Trecho selecionado:
○ ○ ○ ○ ○

Dedicado à minha irmã Miriam e a todos/todas guerreiros/as que, como a nossa presidenta Dilma Rousseff, lutaram e lutam contra o câncer.
No encarte do seu disco ANIMA, de 1982, Milton Nascimento escreveu: “Este disco traz aquilo tudo que acredito. Todas as coisas que gosto. Essa vontade de acreditar, apesar de tudo que acontece no mundo, contrário a essa esperança. A vontade muito grande de cantar, de dizer as coisas para as pessoas, de falar coisas que a gente ouviu, o que a gente aprendeu e que a gente segue vivendo, apesar de tudo”.
“Tomarei a decisão de ser interiormente feliz agora, onde hoje me encontro”.
(Paramahansa Yogananda)

○ ○ ○ ○ ○

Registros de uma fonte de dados
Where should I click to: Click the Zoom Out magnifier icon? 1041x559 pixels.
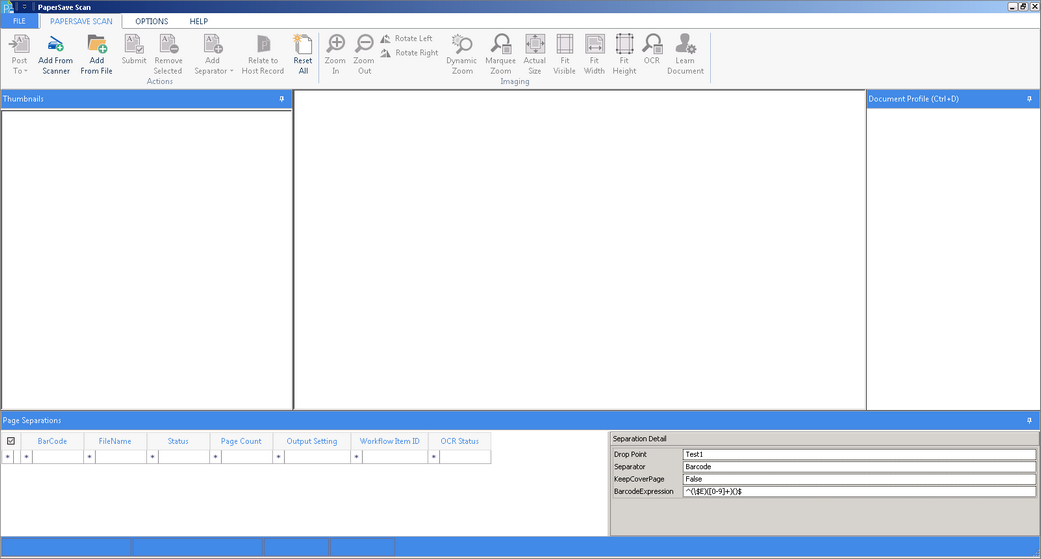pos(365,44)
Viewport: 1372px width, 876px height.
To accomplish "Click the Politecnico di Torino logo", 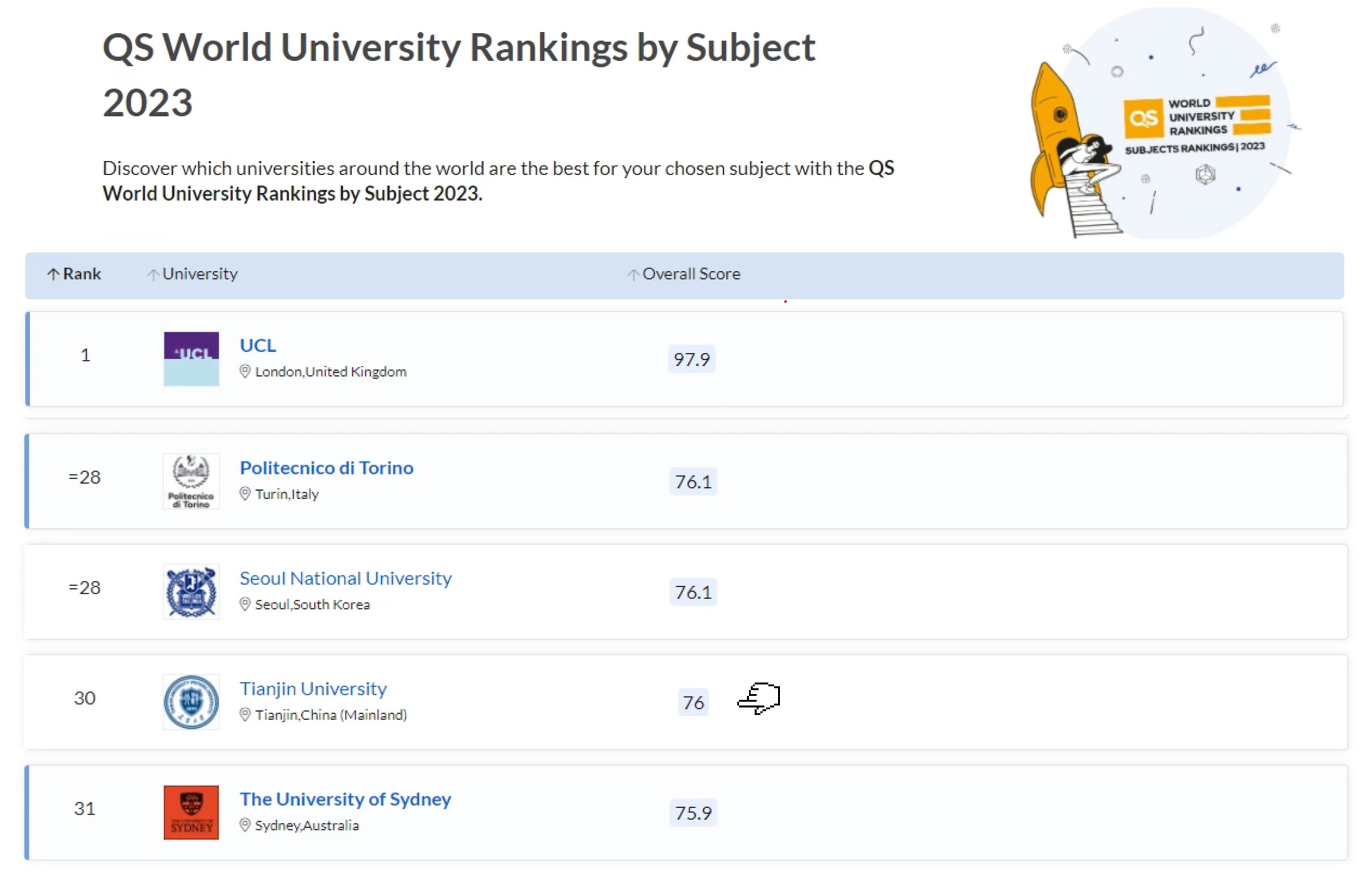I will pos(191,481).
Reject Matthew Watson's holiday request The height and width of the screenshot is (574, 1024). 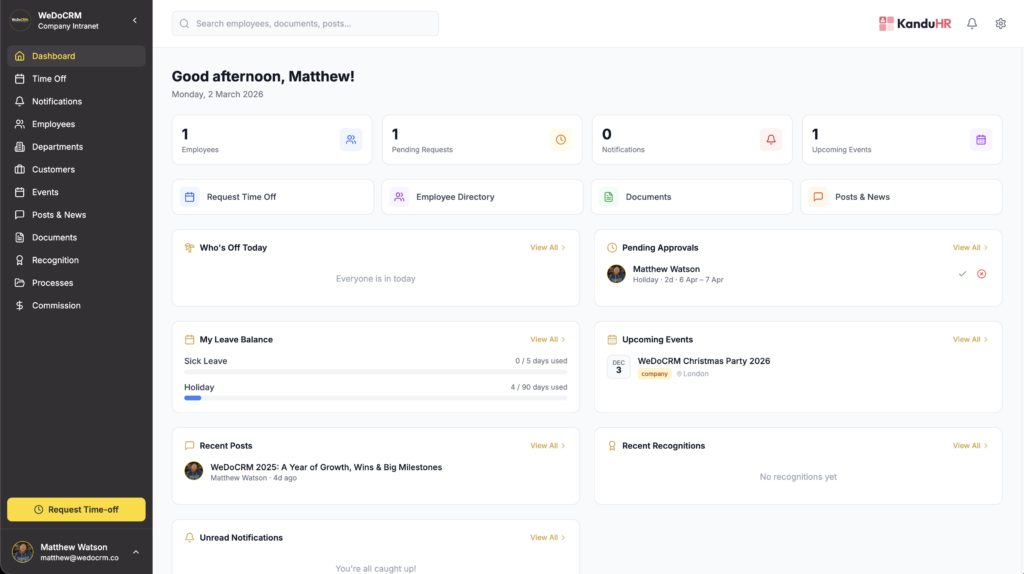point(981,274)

○ ○ ○ ○ ○

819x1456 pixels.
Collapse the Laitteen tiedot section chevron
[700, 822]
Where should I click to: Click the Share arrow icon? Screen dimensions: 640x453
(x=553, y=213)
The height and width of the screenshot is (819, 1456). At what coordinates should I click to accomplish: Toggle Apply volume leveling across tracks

○ ○ ○ ○ ○

Tarefas:
(a) Cite tudo o que está no trecho sobre o disco ANIMA, de "No encarte do" até "(Paramahansa Yogananda)".
(b) Prossiga com o trecho sobre o disco ANIMA a partir do ponto em que ele termina.
Os registros não têm relação com o trecho sobre o disco ANIMA.

Respostas em ordem:
(a)
No encarte do seu disco ANIMA, de 1982, Milton Nascimento escreveu: “Este disco traz aquilo tudo que acredito. Todas as coisas que gosto. Essa vontade de acreditar, apesar de tudo que acontece no mundo, contrário a essa esperança. A vontade muito grande de cantar, de dizer as coisas para as pessoas, de falar coisas que a gente ouviu, o que a gente aprendeu e que a gente segue vivendo, apesar de tudo”.
“Tomarei a decisão de ser interiormente feliz agora, onde hoje me encontro”.
(Paramahansa Yogananda)

(b)
1. INTRODUÇÃO
É tão bom viver! É tão bom estar vivo! Encontro tantos motivos para estar feliz (apesar do meu pessimismo crônico), mas três coisas, ultimamente, têm me deixado com a certeza de que é possível, sim, ser feliz: o sorriso na cara da minha irmã, Miriam Ferreira, o sorriso na cara de minha aluna Marizete Pinheiro, da UNEB2000 de Capim Grosso e o sorriso na cara de nossa presidenta, Dilma Rousseff. Detalhe: as três tiveram - ou têm – câncer, e estiveram - ou estão - na luta contra esse mal. E sempre com um sorriso no rosto!
Esse texto traz as minhas ideias e as de um grande escritor alemão chamado Hermann Hesse, Nobel de Literatura, extraídas daquele que é o seu melhor livro, pelo menos para mim, “O Lobo da Estepe” (citações entre aspas e em negrito, no corpo do texto).
2. “Nós não aprendemos nada com nossa experiência. Nós só aprendemos refletindo sobre nossa experiência”.
(Robert Sinclair)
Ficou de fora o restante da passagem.